Le 17 mai 2009, les Comoriens décident, à l'issue d'un référendum controversé, de modifier le cadre du partage des pouvoirs qui est en vigueur depuis 2001. L'amendement de la Constitution qui en résulte réduit la structure du gouvernement. En outre, la durée du mandat du président de l'Union des Comores est portée de quatre à cinq ans et les trois îles, Grande Comore, Anjouan et Mohéli, qui avaient jusqu'ici chacune leur propre président, ne seront plus dirigées que par un gouverneur.
Quant au référendum organisé le 29 mars à Mayotte, la seule île de l'archipel des Comores qui a choisi de rester française au moment de l'indépendance en 1974, il est condamné par Moroni. Les Mahorais approuvent à 95 p. 100 le passage du statut de collectivité départementale d'outre-mer à celui de département d'outre-mer. L'Union africaine et l'Union des Comores, qui considèrent toutes deux Mayotte comme un territoire occupé par la France, rejettent le résultat du scrutin.

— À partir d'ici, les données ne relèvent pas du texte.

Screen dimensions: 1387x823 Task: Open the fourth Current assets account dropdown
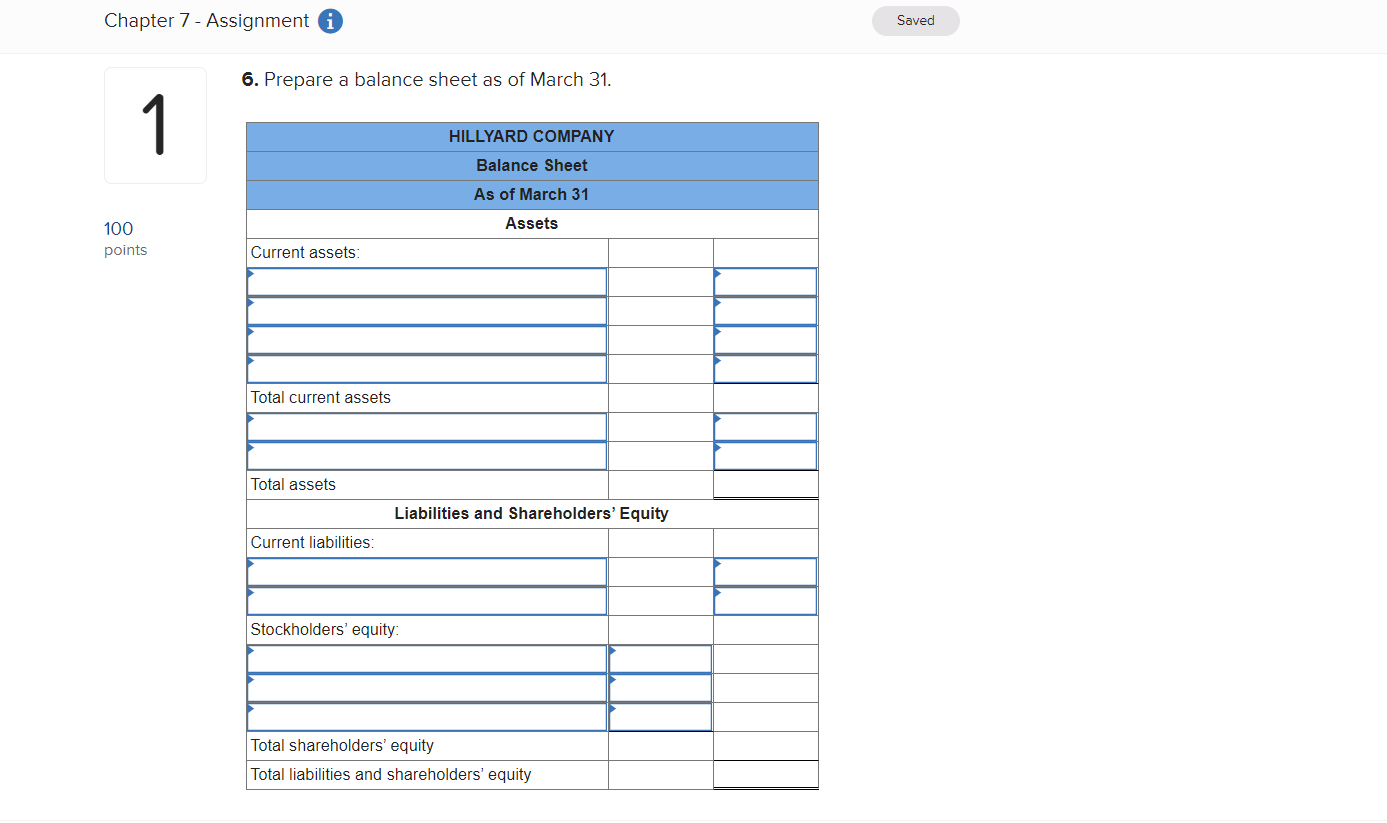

Le 30 juin, un Airbus A310 de la compagnie Yemenia Airways, parti de Sanaa (Yémen) avec cent cinquante-trois passagers à son bord (dont soixante-six Français, la plupart appartenant à la diaspora comorienne de Marseille) s'écrase au large de la Grande Comore alors qu'il s'apprêtait à atterrir à Moroni. Une jeune fille, seule survivante, est recueillie dans l'océan Indien. Il s'agit de la plus grave catastrophe aérienne de l'histoire du pays.